It was the moment that blew the battle at the front of yesterday’s British Grand Prix wide open: Marcus Ericsson's Sauber slamming into the Turn 1 barriers at high speed, and bringing out the Safety Car
Such is the performance of the 2018 cars, Turn 1 at Silverstone was flat-out for most drivers this year, and even possible to be taken with the Drag Reduction System (DRS) rear wing wide open for the front-running teams. That wasn’t the case for Ericsson, however, and he ended up going head-on into the tyre barrier after turning in with his DRS still activated.
After confirming he was unhurt in the crash, Ericsson explained that he hadn’t intended to try and take the corner without closing his DRS while fighting with Sergio Perez.
“I was behind Checo, and I think when you’re racing and you have this DRS zone you want to be as late as possible to switch it off, and to switch it on as early as possible to stay as close as possible,” Ericsson said.
“I wasn’t sure after the incident if it was a failure or not but we’ve looked at the data and it seems like… I have the button behind my steering wheel and it’s quite bumpy on entry and you go on the kerb, and I think I slipped and didn’t hit it.
“So I think on tracks like this we need to see if maybe we can have a bit of bigger button or something, see what we can do so it doesn’t happen again. Basically I turned in with the DRS open, and then you’re a passenger as the car just turns, that was the reason why it happened.”
The Swede's crash mirrored Romain Grosjean's similar crash at Turn 1 on Friday, which was also blamed on the DRS remaining open. Although Ericsson joked he was just testing whether he could take the corner with his DRS open, Ericsson admits he wasn’t even at full throttle for Turn 1 and sees an opportunity for another failsafe to be implemented.

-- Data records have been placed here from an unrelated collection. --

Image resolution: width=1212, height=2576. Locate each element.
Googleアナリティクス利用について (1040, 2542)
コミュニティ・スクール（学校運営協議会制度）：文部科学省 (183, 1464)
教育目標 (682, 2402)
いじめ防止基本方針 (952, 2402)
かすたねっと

“You need to lift a bit as well. That’s also something we need to look at, why the DRS didn’t close when I lifted off as it stayed open as well. Maybe there you need to have some thresholds or something that when you lift off the DRS closes automatically as maybe then the accident would not have happened.”
With Charles Leclerc having already retired when battling for seventh place, Ericsson’s shunt marked the end of Sauber’s hopes of scoring points and the Swede says it has to go down as a missed opportunity given the performance the team were showing.
“I think points were on the cards with a strong second half,” he said. “At that point I was just behind Checo and Pierre [Gasly] was right ahead. They were there and I felt at that point really strong and had fresher tyres than both of them. Okay, it’s difficult to overtake around here so who knows, but I think I would have been at least able to fight for the last points position.
“It’s a bit disappointing. Up until then I managed to do a good race and again be strong in the race, looking after the tyres, and being fast when needed. We did a nice undercut on [Romain] Grosjean, pushed really hard before the pit stop and [did a] really good two out-laps and when he boxed, we managed to do the undercut. It was a good call from the team, was looking good, but not our day.”